The drawing shows a community of people, holding hands around a pole adorned with pairs of shoes. Misty colored streams in the background can also be seen, as the entire scene takes place on the back of a large turtle.

“As this is the second year we’ve recognized the National Day of Truth and Reconciliation, I wanted it to have meaning,” the 20-year-old artist said, explaining his vision for the design, inspired by his experience at a recent powwow that featured a similar pole adorned with children’s shoes.

“They had this big pole and had a bunch of shoes and I thought that was a really good idea because the shoes represent, to me, they represent the children who were recently found in Canada in unmarked graves. I had to link this. And then the lights that come on are just our ancestors.

“I realized that I don’t have to go through my pain alone, we do it as a community, and there is so much healing that way. So, I have our elders; our men; our little elders, our children; and our women, so it’s a full and whole community… and then the turtle represents us, to this day, and we still have our place here and we fight to make our voices heard.

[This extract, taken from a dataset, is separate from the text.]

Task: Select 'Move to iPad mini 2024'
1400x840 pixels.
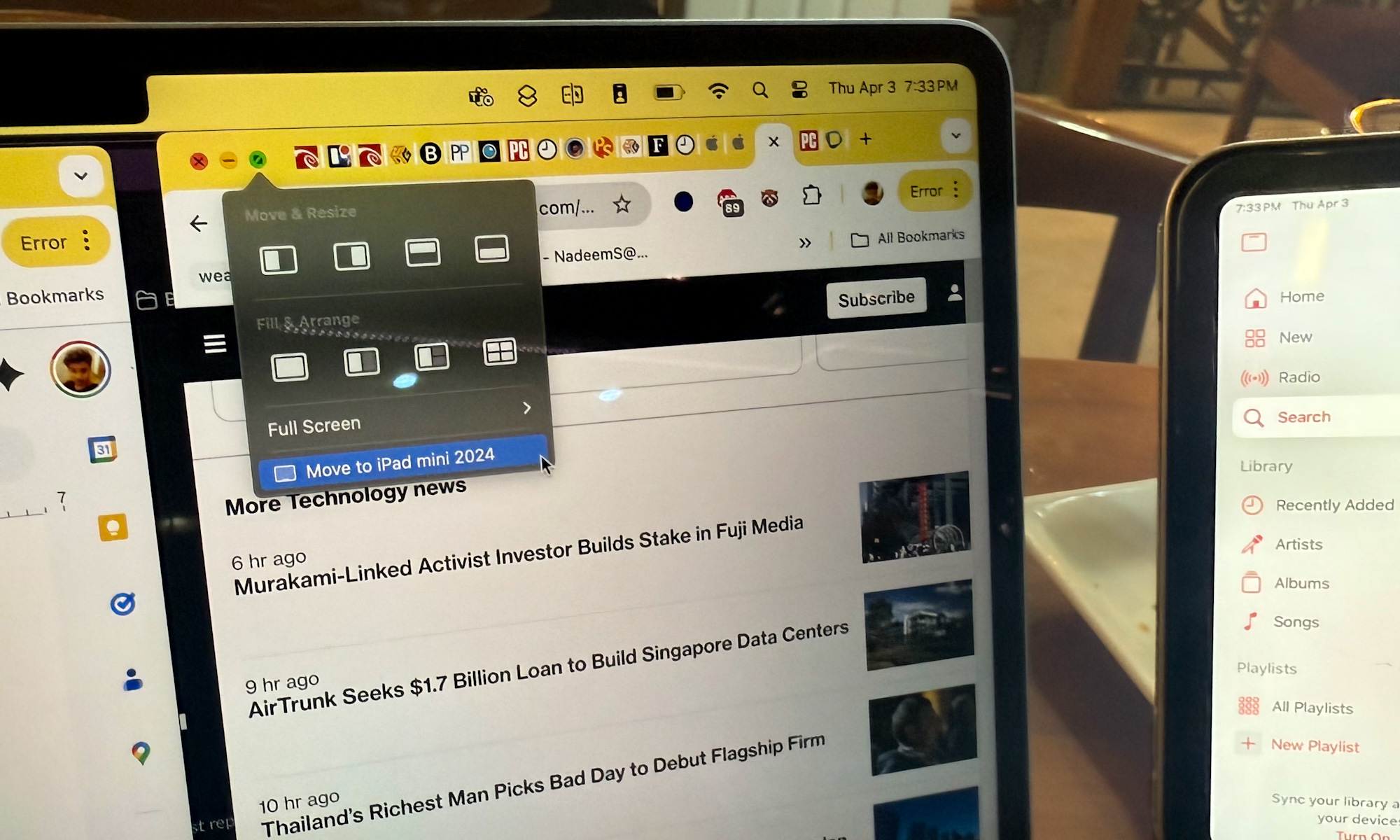Action: coord(399,462)
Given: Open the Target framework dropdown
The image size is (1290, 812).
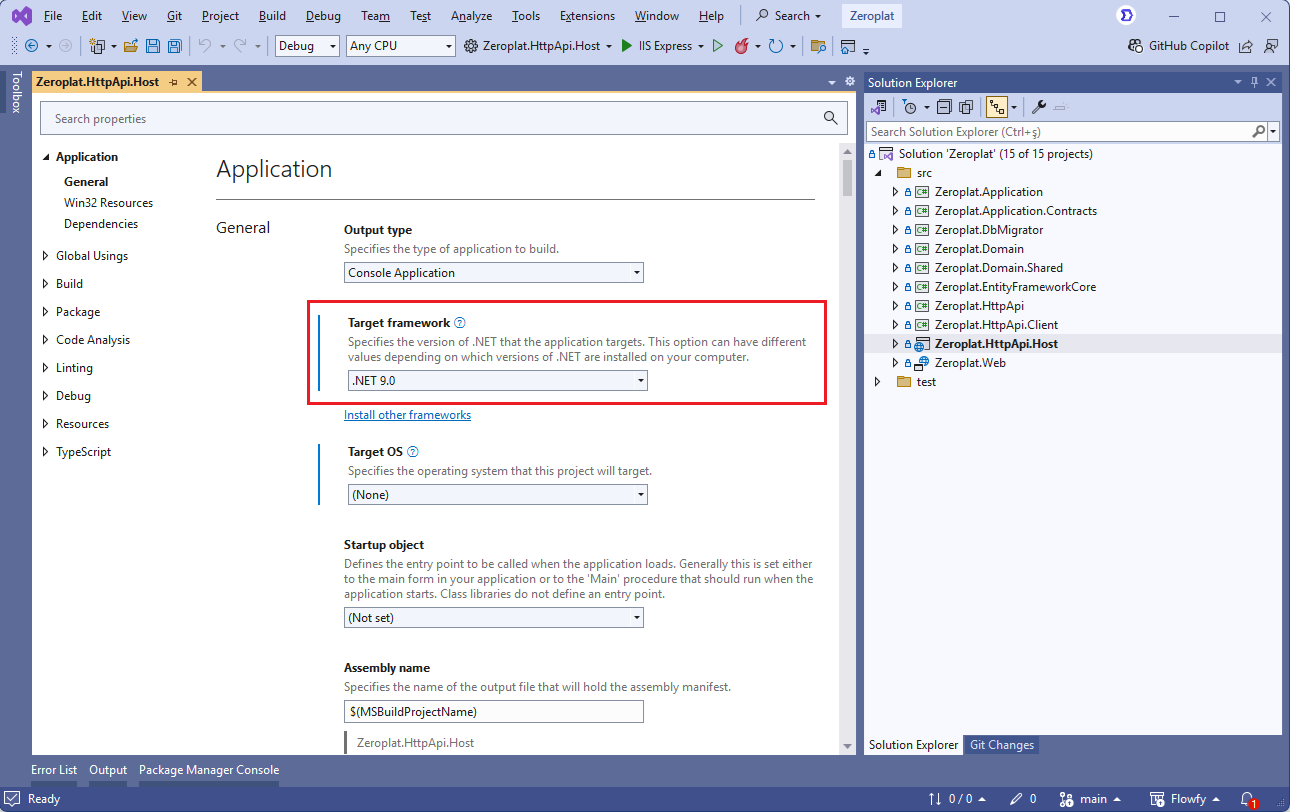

Cardinal said she is relieved that the stories that were once heard only behind closed doors in her family are now being made public and subject to public scrutiny. She remembers being asked her opinion on this story in a high school social studies class just a few years ago.

“I definitely didn’t coat anything,” she said. “In my family, when it comes to our story, we really want to be able to talk about it among friends and peers and that’s really important to us because people can tell our stories and now we’re being heard.”

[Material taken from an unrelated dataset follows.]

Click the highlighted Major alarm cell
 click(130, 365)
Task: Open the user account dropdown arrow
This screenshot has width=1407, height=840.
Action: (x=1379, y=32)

Another inspiration for the design was a recent medicine walk she attended through the Athabasca Native Friendship Center, she said.

“Just being able to be outside and being able to really dedicate myself to thinking about ideas and what I really wanted to get out clicked. Inspiration!” she says. “Honestly, I’m really, really grateful for this opportunity because not only do I have support for my family, but it’s also for my little cousins ​​because they can look up to me and it’s really a stepping stone. for me to fit in. I’m so lucky to be able to do this.